It is true that not all hon. Members can serve on a Committee, and the only opportunity for those who do not do so to express the voice of their community is on Report and Third Reading on the Floor of the House. I was interested to note that the Minister said, fairly, that the Government had granted up to six hours for considering those matters. Perhaps the vast majority of the more than 220 Government amendments are technical, but none of us doubts that substantial matters of principle are involved.
The simple purpose of a timetable motion--whether agreed between Front Benchers or imposed by the Government--is to curtail debate. The Government have done what they now do in all guillotine motions; they have made the debate on the free-standing guillotine motion part of the consideration of the Bill. That must be wrong. I have full sympathy for hon. Members who feel that their opportunity to discuss matters of importance to their constituencies is being reduced.
Such matters are also important to my constituency. The bombing campaigns that have cursed the nation for 30 years must animate the House to consider the very importance of the Ulster business that is before us, because it is not just their business; it ours, and a settlement is required not just for this island, but for another island as well.

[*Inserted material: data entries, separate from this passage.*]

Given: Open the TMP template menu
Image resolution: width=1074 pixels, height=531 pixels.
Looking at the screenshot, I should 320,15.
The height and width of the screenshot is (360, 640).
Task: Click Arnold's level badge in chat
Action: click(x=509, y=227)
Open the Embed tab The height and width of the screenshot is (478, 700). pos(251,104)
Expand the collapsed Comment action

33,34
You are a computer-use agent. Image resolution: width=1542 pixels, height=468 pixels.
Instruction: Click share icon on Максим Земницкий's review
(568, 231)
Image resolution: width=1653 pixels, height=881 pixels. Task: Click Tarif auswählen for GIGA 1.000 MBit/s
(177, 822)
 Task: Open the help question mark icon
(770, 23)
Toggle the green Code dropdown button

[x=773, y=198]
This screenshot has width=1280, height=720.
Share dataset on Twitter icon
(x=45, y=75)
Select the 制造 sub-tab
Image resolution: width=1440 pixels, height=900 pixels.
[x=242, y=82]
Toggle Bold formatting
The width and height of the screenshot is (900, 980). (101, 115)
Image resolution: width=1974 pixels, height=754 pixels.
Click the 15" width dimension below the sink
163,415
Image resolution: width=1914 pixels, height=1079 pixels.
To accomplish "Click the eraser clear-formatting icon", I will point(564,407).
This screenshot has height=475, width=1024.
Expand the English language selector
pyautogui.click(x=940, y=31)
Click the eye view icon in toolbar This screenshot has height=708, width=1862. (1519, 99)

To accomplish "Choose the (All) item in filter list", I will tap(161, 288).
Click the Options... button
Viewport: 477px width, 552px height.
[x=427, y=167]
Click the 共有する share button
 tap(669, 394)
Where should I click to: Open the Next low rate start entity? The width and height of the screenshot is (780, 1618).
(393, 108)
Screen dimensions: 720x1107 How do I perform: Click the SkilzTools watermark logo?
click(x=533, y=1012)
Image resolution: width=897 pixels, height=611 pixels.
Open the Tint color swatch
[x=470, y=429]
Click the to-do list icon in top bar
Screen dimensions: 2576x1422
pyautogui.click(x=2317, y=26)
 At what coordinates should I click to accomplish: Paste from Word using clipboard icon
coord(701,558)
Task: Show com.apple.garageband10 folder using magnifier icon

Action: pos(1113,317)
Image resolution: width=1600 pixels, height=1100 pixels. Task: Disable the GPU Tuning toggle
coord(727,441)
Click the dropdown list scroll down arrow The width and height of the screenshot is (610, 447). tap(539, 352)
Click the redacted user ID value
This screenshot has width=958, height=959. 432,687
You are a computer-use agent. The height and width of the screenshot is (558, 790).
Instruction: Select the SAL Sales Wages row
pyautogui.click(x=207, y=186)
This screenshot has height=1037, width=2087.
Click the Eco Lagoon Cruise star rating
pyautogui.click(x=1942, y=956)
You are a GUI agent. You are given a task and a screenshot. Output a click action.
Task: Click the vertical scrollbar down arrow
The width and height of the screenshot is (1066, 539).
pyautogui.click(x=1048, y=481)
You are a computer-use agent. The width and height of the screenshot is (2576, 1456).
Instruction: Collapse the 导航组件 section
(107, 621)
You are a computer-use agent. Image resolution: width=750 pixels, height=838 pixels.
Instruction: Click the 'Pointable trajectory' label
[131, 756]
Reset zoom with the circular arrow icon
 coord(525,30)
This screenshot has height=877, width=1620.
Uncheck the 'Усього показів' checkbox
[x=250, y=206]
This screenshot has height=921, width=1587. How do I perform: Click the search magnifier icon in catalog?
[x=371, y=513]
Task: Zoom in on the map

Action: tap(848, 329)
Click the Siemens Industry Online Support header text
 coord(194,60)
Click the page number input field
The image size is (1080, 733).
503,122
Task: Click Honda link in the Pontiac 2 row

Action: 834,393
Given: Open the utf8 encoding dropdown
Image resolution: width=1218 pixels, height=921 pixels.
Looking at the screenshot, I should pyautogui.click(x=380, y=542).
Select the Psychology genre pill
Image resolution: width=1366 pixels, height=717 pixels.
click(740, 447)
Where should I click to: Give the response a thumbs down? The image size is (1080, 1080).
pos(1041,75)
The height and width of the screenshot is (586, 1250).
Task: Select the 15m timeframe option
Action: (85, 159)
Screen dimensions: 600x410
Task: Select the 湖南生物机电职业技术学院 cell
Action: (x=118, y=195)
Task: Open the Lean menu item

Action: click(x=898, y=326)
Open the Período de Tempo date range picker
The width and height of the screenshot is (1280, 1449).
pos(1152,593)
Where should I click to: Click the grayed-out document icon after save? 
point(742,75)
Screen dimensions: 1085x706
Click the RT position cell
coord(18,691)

The Minister of State at least put all the arguments for a guillotine, but he did not address the fundamental principle. I shall not take up the time of the House, but the motion involves a matter of principle. The Government have introduced 36 guillotines; some have had the agreement of Opposition Front Benchers, but the purpose has not been to seek consent, which is what the House wants. We want a settlement, but the traditions of the House allow those who oppose or seek to improve Government legislation the opportunity to express themselves to that end. The Government have set aside those traditions 36 times.
The Government are now reducing the opportunities to debate the matters that are most important to us. The guillotine motion, for which all the Government's supporters will vote, will reduce the debate to less than three hours. That is wrong, and every hon. Member knows that perfectly well. The Bill deserves more than a three-hour debate, yet there could be less time than that if there is a Division.
I have set the main objections in the context of the motion, but a wider principle is involved: 36 guillotine motions have denied the House its very purpose and reason to exist. This is Parliament; we do not constitute the Executive, other than by giving our consent to legislation. Such motions deny us the opportunity properly and appropriately to express that consent or to deny it.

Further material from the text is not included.